When credit is true (the default), engine.py:_assemble_prompt() appends _CREDIT_INSTRUCTION to the prompt — a short instruction telling the agent to include a Co-authored-by: Ralphify trailer in git commits. Users can opt out with credit: false in frontmatter.

Subprocess result types¶

_output.py defines ProcessResult, the base dataclass for subprocess results (provides returncode, timed_out, and a success property). Both _runner.py:RunResult (command execution) and _agent.py:AgentResult (agent execution) extend it. If you add a new subprocess wrapper, inherit from ProcessResult to get consistent success/timeout semantics. The module also provides ensure_str() for bytes-to-string decoding, collect_output() for combining stdout+stderr, and SUBPROCESS_TEXT_KWARGS — the shared kwargs dict used by all subprocess.Popen calls to ensure consistent encoding and stream handling.

If you change shutdown or signal handling...¶

Agent subprocesses run in their own process group (start_new_session=True on POSIX, configured via SESSION_KWARGS in _output.py). This lets _kill_process_group() send signals to the agent and all its children at once.

The two-stage Ctrl+C flow:

First Ctrl+C — the engine's SIGINT handler sets RunState.stop_requested, which lets the current iteration finish gracefully.
Second Ctrl+C — KeyboardInterrupt propagates normally and the agent process is killed.

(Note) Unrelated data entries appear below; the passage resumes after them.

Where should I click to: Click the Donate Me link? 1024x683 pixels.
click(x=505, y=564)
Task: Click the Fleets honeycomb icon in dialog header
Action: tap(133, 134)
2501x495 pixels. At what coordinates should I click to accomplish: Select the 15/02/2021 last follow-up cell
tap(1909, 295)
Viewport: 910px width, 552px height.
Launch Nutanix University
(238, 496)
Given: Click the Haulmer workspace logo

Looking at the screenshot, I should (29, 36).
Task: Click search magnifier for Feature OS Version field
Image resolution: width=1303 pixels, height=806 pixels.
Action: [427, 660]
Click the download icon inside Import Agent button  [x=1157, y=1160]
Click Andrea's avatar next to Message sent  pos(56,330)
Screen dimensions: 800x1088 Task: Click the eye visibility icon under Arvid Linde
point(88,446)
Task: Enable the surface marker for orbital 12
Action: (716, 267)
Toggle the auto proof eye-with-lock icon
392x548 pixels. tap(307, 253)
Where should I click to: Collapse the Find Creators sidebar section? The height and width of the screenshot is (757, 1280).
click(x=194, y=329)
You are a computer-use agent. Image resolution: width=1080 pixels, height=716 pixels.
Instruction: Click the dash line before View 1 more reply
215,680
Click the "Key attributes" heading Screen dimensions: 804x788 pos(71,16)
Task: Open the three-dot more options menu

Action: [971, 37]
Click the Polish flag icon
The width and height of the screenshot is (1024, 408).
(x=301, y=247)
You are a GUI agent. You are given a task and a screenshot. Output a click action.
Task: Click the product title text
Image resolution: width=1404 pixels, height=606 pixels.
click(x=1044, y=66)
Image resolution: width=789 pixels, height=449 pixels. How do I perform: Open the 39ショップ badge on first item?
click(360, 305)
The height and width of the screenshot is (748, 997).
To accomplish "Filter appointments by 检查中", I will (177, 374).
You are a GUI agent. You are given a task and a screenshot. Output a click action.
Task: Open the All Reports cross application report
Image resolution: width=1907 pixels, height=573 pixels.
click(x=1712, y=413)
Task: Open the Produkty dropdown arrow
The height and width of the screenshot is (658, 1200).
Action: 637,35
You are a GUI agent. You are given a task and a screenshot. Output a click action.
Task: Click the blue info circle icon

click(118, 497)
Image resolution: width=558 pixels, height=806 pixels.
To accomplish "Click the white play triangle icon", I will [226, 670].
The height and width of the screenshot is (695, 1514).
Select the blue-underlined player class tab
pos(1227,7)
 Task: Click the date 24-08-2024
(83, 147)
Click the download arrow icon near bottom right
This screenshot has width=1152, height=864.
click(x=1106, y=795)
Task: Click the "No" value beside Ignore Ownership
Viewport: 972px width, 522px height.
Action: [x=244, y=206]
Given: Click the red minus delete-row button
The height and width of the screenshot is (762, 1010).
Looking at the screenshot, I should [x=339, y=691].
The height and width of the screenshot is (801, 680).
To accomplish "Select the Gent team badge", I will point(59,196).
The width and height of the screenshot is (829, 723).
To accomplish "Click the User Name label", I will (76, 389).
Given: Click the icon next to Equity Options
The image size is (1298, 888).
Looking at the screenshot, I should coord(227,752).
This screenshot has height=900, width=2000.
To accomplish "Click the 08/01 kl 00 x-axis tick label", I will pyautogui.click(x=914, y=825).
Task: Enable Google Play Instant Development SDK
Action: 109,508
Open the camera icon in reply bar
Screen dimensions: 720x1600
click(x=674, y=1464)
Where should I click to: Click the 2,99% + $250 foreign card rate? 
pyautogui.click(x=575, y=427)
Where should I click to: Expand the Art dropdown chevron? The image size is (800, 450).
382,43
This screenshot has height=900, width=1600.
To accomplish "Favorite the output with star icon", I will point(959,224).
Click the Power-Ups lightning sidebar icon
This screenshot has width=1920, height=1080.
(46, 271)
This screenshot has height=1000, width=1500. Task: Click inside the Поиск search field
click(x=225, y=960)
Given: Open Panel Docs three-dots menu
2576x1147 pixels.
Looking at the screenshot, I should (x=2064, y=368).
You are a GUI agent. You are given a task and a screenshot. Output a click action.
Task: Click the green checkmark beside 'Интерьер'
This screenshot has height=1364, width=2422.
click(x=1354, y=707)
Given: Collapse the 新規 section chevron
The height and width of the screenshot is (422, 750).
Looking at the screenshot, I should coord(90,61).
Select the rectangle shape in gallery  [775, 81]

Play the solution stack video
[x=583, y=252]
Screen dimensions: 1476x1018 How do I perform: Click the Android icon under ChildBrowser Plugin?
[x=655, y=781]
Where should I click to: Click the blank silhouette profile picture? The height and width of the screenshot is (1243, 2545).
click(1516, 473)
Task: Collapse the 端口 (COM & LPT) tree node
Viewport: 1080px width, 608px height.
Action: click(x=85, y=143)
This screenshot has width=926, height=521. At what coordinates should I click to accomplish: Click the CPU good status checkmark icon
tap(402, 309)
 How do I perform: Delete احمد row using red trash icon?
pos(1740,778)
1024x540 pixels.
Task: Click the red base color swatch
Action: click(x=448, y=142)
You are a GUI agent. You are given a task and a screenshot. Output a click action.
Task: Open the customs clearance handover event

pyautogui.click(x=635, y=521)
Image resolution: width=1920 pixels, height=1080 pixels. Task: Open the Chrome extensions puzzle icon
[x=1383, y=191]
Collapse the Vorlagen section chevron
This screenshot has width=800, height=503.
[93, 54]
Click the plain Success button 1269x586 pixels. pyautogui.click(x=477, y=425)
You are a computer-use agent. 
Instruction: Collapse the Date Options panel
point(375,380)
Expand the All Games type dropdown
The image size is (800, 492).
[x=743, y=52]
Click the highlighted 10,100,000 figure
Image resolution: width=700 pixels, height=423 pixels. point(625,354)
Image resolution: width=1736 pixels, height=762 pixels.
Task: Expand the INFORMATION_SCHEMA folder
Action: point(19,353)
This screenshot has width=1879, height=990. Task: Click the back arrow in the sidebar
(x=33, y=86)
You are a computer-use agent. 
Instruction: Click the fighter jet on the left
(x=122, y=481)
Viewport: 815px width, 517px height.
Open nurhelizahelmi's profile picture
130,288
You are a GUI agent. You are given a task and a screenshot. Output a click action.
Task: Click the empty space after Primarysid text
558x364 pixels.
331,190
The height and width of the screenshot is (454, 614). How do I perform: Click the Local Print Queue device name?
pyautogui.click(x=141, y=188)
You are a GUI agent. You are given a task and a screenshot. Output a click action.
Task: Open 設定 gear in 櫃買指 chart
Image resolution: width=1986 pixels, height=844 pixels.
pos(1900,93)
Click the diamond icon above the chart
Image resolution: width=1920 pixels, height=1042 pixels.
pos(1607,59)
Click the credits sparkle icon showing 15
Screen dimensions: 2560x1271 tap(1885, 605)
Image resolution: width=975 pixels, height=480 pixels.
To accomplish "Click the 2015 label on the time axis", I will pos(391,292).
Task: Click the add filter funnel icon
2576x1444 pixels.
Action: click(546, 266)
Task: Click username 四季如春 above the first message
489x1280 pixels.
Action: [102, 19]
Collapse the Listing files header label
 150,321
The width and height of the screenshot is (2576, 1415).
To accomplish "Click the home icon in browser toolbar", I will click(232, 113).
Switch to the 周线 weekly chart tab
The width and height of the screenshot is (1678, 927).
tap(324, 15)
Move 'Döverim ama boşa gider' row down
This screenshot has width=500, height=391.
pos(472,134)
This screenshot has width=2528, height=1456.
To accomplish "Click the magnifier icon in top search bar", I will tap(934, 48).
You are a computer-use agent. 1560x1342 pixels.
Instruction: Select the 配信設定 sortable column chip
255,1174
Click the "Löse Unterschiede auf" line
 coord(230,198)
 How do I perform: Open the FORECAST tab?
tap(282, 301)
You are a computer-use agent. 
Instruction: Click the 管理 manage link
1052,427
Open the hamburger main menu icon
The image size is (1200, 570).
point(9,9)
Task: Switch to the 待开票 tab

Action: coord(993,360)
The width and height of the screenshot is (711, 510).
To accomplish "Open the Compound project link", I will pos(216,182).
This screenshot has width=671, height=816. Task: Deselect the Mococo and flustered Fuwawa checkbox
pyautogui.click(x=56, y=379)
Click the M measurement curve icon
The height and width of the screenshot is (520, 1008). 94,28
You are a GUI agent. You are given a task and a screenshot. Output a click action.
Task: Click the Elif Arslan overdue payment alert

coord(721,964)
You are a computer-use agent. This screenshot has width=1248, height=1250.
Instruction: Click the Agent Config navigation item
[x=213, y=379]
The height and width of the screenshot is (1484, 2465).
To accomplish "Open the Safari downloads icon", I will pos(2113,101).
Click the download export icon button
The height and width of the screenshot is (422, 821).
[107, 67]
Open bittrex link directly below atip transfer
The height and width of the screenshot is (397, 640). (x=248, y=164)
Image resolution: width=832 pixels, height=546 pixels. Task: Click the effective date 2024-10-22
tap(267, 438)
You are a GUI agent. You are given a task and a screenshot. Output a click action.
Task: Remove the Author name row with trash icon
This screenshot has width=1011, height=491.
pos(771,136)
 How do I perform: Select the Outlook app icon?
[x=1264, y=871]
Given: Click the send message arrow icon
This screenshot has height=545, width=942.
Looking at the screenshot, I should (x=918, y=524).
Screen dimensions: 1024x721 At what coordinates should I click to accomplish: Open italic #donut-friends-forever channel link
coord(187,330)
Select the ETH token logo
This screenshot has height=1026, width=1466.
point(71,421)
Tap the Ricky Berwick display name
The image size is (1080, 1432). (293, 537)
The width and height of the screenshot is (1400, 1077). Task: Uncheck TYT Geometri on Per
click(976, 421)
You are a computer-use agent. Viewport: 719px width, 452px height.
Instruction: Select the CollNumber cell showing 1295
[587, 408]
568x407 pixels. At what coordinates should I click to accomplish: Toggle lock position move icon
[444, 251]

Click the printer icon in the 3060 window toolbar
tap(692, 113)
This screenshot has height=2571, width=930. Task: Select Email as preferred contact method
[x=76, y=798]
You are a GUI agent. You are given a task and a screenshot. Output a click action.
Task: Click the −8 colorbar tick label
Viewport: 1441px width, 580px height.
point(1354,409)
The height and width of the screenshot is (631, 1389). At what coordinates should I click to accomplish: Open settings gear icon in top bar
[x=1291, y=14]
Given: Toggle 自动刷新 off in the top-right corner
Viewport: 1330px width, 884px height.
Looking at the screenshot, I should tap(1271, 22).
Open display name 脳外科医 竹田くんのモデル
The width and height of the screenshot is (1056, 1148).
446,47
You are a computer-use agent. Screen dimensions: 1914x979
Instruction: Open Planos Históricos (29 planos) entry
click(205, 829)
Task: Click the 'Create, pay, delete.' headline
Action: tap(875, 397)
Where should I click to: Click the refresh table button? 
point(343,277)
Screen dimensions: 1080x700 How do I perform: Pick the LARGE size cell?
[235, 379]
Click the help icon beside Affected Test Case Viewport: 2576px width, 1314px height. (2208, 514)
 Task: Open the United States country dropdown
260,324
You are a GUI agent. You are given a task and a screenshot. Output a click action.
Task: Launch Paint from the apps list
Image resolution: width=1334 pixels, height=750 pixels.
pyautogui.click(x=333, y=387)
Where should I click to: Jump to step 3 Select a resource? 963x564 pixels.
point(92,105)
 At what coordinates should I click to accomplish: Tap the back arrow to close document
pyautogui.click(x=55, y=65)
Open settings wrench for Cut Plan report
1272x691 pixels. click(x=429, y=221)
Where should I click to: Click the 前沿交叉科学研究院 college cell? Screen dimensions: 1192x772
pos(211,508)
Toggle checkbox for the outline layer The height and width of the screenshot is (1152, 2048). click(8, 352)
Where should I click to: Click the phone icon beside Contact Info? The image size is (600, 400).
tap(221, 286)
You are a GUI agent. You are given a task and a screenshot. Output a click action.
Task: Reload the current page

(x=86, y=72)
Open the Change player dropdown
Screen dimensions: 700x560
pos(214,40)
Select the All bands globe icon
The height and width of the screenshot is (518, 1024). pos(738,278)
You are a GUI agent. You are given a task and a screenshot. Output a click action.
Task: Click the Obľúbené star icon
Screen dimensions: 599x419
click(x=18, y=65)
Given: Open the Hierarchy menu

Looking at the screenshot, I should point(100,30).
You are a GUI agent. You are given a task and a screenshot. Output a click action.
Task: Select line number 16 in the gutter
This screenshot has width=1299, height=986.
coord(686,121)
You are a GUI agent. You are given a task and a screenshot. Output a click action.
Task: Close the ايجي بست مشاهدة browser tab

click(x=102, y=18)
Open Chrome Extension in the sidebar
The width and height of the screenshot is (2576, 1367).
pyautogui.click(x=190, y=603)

Timeout and cancellation both use a two-step kill: SIGTERM first, then SIGKILL after _SIGTERM_GRACE_PERIOD seconds (3s). If you add a new subprocess wrapper, use _kill_process_group() and SESSION_KWARGS to get consistent cleanup behavior.

Command parsing¶

Commands in RALPH.md frontmatter are parsed with shlex.split() — no shell features. For shell features, users point the run field at a script.

Testing¶

uv run pytest           # Run all tests
uv run pytest -x        # Stop on first failure

Tests are in tests/ with one file per module. All tests use temporary directories and don't require any external services.

Dependencies¶

Minimal by design:

typer — CLI framework
rich — Terminal formatting (used via typer's console)
pyyaml — YAML frontmatter parsing in _frontmatter.py

Dev dependencies: pytest, mkdocs, mkdocs-material.